EXERCISE => Show, from the entries below, every line in which "agent" appears.

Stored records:

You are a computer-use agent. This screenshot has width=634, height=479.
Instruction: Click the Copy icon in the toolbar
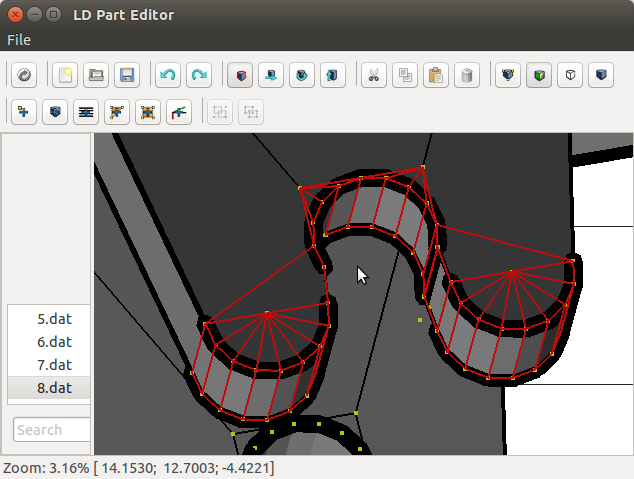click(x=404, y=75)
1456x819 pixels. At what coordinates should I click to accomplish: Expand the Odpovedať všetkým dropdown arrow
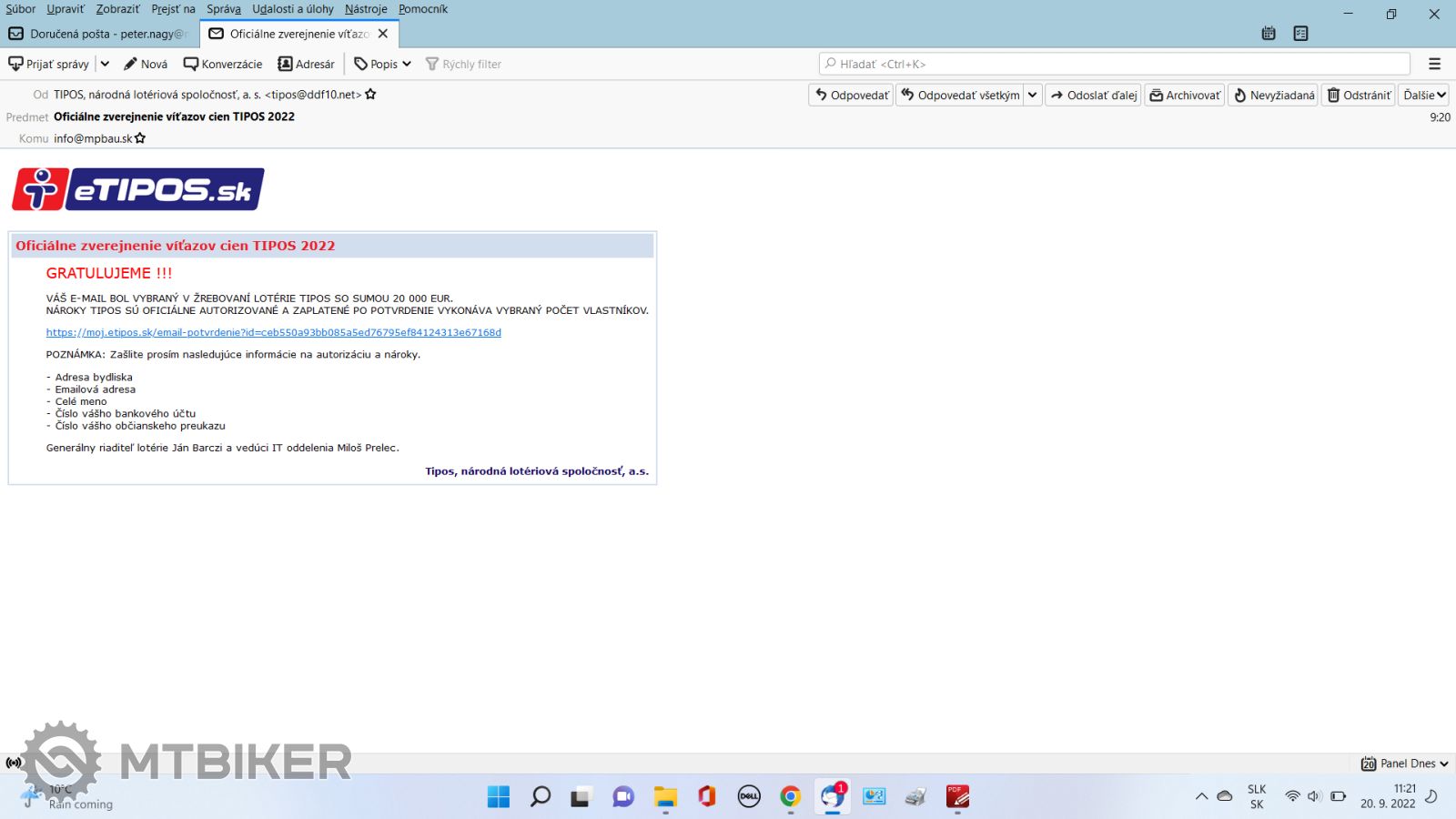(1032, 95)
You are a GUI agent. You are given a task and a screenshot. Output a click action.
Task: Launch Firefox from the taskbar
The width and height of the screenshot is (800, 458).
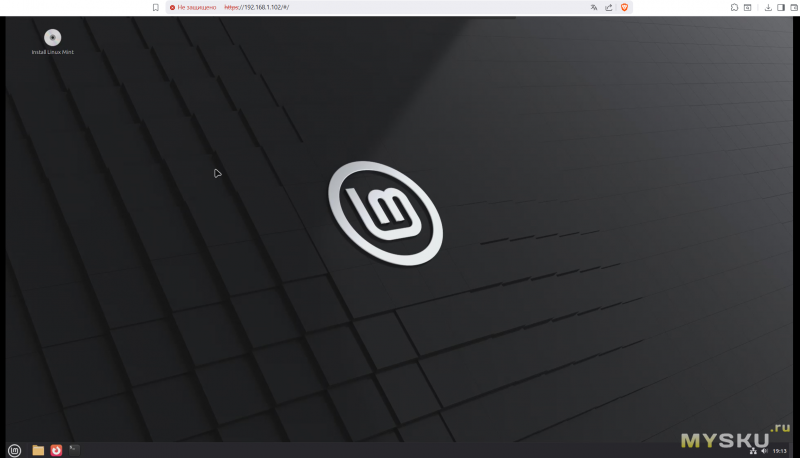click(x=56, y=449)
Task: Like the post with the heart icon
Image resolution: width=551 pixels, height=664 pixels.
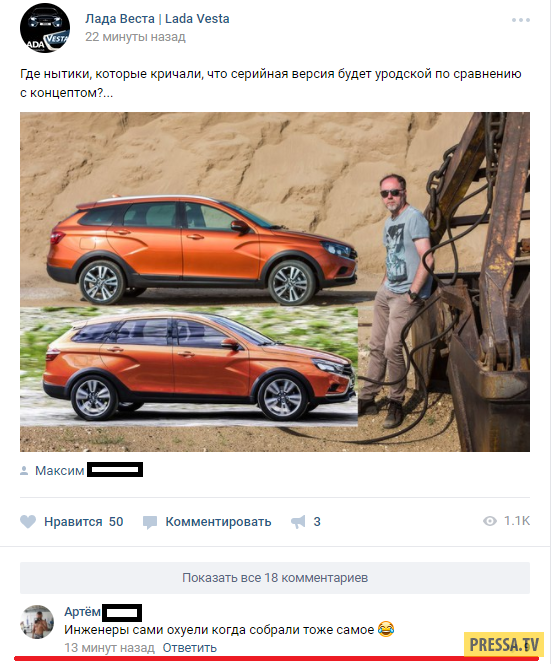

RESULT FOR THIS EXERCISE =>
You are a computer-use agent. This screenshot has width=634, height=479.
You are a GUI agent. You are given a task and a screenshot. Output a click action.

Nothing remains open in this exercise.